Zuppa Toscana Soup (Olive Garden Copycat Recipe)
Zuppa Toscana Soup combines Italian sausage, crispy bacon, and tender sliced potatoes in a rich broth with kale and cream for a hearty, comforting soup. The broth is seasoned with garlic, onions, and chili flakes for depth, and finished with Parmesan cheese for added savoriness. This soup delivers layers of flavor and textures from the creamy base, tender potatoes, and leafy kale, making it a filling dish perfect for cooler days or as a main course.
Ingredients
- 1-2 Tablespoons neutral cooking oil generic cooking oil
- 1 onion diced, large
- 2 garlic finely diced, cloves
- 1 teaspoon red chili flakes
- 1 lb. Italian sausage
- 6 Bacon cooked until crispy, slices
- 2 large (or 3 medium Russet Potatoes, scrubbed and cut in half lengthwise, then cut into thin slices)

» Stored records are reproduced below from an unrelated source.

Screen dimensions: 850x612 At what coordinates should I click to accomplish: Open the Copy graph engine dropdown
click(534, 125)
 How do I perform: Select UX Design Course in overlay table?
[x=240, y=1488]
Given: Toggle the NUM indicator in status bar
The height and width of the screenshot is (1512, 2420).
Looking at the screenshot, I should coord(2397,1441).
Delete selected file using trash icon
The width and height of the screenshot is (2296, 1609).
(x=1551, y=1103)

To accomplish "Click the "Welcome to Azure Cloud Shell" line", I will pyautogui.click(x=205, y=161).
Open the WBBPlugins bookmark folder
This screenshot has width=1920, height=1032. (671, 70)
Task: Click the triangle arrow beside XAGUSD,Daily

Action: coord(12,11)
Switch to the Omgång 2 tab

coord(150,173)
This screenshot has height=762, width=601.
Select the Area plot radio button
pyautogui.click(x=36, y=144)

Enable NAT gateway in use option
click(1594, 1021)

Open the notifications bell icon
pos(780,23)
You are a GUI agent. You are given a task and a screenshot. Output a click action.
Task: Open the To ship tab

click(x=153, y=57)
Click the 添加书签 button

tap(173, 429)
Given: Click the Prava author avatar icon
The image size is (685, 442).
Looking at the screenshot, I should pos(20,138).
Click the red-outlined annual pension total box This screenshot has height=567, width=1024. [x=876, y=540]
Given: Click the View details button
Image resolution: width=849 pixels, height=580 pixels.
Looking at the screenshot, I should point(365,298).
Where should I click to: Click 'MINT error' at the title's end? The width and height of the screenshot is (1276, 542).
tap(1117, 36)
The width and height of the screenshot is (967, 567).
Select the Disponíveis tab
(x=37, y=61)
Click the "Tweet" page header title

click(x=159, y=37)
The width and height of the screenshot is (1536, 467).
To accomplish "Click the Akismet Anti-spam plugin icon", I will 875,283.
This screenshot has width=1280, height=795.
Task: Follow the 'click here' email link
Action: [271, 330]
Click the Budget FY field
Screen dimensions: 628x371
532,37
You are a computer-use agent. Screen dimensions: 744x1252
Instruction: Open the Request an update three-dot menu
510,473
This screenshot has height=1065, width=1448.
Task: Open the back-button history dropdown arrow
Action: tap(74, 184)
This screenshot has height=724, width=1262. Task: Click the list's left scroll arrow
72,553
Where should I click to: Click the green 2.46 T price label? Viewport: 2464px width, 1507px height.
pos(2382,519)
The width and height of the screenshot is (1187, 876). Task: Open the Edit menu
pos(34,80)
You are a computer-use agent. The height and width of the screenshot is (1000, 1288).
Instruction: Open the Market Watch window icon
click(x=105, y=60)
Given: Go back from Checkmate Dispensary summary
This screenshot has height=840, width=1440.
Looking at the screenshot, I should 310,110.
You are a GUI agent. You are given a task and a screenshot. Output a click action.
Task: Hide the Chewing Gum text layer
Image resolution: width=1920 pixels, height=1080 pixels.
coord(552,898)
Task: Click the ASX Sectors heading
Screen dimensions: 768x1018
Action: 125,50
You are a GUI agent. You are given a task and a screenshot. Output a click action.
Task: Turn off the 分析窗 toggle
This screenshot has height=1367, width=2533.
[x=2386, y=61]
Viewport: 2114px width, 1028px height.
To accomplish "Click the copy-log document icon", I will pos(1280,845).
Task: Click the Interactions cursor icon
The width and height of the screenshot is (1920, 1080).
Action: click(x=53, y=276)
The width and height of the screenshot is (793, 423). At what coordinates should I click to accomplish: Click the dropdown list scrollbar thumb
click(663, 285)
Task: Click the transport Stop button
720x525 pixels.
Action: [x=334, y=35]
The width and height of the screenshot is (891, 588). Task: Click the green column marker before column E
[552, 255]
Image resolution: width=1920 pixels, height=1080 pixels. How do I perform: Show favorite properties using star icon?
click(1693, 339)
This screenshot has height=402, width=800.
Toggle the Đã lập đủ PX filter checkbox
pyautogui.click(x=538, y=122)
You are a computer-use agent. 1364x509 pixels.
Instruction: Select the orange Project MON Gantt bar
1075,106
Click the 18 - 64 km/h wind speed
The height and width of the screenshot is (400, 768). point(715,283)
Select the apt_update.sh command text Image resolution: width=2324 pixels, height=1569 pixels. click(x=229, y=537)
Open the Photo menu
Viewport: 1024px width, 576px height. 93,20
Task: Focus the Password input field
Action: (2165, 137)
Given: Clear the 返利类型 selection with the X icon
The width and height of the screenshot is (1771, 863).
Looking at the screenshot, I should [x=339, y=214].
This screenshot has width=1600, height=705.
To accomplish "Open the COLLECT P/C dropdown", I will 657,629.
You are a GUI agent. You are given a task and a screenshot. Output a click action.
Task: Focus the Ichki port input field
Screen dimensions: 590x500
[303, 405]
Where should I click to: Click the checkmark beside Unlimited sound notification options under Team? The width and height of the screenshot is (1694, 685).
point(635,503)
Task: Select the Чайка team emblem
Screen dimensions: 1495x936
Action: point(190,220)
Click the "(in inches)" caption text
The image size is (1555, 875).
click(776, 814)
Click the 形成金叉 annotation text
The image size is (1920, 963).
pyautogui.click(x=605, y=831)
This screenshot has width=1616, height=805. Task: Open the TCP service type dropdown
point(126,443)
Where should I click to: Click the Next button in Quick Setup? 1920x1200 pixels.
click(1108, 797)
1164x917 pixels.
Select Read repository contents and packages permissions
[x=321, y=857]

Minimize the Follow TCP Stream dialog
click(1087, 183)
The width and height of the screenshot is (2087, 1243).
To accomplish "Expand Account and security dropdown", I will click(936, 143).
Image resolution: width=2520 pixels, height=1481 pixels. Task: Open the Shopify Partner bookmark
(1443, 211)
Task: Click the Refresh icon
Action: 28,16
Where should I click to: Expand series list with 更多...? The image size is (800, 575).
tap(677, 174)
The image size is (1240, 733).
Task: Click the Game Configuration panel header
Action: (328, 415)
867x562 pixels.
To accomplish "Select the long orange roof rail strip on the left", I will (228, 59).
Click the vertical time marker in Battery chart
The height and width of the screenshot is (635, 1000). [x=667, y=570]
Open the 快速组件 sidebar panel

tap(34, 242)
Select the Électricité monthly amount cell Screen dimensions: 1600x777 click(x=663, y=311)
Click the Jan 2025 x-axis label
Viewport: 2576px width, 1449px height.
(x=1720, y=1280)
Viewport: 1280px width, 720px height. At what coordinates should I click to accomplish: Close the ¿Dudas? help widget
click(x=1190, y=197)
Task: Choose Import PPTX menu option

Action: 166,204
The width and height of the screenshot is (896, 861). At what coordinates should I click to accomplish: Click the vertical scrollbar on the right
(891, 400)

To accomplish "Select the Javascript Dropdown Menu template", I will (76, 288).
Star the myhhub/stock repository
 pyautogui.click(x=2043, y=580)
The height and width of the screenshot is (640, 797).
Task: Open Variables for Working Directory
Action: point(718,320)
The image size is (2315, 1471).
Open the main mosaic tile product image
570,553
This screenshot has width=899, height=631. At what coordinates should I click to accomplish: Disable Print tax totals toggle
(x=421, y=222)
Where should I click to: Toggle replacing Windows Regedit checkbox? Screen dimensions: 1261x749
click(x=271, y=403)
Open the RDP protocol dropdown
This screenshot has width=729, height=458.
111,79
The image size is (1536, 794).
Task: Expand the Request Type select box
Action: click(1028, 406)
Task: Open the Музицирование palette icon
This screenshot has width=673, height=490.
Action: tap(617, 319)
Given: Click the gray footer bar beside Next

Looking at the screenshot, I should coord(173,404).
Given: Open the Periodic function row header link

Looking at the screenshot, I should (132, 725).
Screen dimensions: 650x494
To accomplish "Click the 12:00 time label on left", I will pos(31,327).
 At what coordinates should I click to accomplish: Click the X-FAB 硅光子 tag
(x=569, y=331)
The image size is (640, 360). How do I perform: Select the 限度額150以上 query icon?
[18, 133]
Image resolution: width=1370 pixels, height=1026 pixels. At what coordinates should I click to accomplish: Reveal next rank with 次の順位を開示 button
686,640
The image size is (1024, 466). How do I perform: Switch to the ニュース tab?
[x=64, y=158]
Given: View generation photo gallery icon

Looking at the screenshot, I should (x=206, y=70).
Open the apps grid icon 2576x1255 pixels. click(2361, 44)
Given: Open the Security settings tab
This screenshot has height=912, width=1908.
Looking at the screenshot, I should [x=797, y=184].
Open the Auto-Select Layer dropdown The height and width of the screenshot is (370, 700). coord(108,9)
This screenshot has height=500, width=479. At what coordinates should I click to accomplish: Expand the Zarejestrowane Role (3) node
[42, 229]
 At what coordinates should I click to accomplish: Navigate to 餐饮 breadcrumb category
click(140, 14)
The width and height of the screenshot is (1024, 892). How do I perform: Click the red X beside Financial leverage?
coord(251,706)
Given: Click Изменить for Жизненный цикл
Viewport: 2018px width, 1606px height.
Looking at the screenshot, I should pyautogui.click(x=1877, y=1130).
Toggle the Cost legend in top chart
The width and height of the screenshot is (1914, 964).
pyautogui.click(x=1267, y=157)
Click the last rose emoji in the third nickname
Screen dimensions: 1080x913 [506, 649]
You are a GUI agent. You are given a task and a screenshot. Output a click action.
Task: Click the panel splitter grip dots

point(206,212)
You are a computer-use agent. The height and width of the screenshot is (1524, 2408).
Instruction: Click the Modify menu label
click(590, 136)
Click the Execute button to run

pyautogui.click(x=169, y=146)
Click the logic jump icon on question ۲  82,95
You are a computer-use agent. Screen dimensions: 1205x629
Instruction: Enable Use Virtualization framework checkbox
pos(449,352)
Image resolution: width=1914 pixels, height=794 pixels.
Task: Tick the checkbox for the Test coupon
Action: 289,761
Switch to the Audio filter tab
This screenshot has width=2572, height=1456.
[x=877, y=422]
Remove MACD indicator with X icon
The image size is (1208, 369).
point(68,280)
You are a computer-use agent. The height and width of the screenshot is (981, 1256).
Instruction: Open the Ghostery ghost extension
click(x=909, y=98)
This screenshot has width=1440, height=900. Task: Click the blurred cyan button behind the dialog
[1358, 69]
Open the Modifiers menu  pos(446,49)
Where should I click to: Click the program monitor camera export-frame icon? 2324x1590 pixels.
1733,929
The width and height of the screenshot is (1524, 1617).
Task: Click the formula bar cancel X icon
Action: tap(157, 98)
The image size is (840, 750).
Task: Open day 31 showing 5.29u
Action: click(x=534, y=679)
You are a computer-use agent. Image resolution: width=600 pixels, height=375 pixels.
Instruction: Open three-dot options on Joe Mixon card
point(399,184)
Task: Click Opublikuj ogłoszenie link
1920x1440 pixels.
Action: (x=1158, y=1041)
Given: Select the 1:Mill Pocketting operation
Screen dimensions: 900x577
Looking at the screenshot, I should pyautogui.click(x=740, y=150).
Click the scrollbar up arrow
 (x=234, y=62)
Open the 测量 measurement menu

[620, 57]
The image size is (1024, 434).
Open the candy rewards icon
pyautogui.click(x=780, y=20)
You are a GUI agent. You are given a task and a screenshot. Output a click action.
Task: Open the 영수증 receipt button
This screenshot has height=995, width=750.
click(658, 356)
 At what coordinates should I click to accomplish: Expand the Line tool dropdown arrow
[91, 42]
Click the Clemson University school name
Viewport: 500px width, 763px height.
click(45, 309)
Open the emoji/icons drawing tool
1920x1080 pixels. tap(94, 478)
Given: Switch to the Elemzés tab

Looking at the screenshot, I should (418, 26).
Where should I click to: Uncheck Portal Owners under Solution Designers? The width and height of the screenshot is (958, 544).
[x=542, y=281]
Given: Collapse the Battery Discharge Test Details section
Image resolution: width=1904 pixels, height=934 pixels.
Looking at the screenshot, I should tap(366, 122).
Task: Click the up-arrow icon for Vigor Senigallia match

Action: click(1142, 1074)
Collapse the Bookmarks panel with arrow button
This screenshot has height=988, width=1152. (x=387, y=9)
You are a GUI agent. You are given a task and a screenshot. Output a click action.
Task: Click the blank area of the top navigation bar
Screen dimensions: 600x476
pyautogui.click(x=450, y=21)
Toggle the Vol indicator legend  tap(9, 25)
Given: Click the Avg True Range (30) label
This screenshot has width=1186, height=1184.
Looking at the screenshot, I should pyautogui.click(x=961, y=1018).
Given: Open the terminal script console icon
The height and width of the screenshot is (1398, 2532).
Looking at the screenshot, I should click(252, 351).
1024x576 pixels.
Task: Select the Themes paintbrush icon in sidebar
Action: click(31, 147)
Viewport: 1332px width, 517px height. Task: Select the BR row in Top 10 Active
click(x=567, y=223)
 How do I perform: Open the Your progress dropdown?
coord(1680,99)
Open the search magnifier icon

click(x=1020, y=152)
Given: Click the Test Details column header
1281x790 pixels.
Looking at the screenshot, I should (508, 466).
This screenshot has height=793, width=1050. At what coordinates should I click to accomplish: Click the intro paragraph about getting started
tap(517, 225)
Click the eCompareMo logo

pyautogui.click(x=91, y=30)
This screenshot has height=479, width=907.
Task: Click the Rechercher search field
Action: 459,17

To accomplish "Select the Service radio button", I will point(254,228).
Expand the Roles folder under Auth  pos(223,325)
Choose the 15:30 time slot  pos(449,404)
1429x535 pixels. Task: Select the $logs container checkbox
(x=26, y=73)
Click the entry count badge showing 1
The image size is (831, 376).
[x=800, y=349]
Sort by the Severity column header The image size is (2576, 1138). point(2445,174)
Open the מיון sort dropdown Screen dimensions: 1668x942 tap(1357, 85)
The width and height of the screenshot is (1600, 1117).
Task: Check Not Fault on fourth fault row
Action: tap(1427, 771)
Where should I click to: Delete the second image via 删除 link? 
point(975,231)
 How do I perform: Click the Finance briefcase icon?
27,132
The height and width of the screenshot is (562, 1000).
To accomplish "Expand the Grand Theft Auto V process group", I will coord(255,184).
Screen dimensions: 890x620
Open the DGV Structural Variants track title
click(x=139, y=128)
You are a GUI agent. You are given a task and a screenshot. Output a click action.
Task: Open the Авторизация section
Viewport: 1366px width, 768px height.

- 32 ounces chicken broth 4 cups
- 1 teaspoon black pepper
- 2 cups kale (finely chopped)
- 1 cup heavy cream
- 3/4 cup Parmesan Cheese (for garnish or place half in soup)
- salt to taste)
Instructions
- Heat a large pot over medium-high heat and add oil, onion, garlic, and red chili flakes. Let cook for 1 minute. Add sausage and cook until browned and cooked through. Remove sausage and onions and place on a paper towel-lined plate.
- Add bacon and cook until crispy --according to package instructions. Remove from pan and set aside. Once bacon is cool enough to touch, crumble or cut into bite-size pieces.
- Add potatoes, chicken broth, and pepper to the pot and bring to a boil. Once it comes to a boil, reduce to medium-low heat. Stir in sausage mixture. Cook for 15 minutes or until potatoes are tender. Add finely diced kale and continue to cook for 5-10 more minutes.
- Stir in heavy cream and half of parmesan cheese, if so desired. Heat for 5 minutes.
- Stir in crumbled bacon, reserving some for garnish.Serve warm topped with parmesan cheese.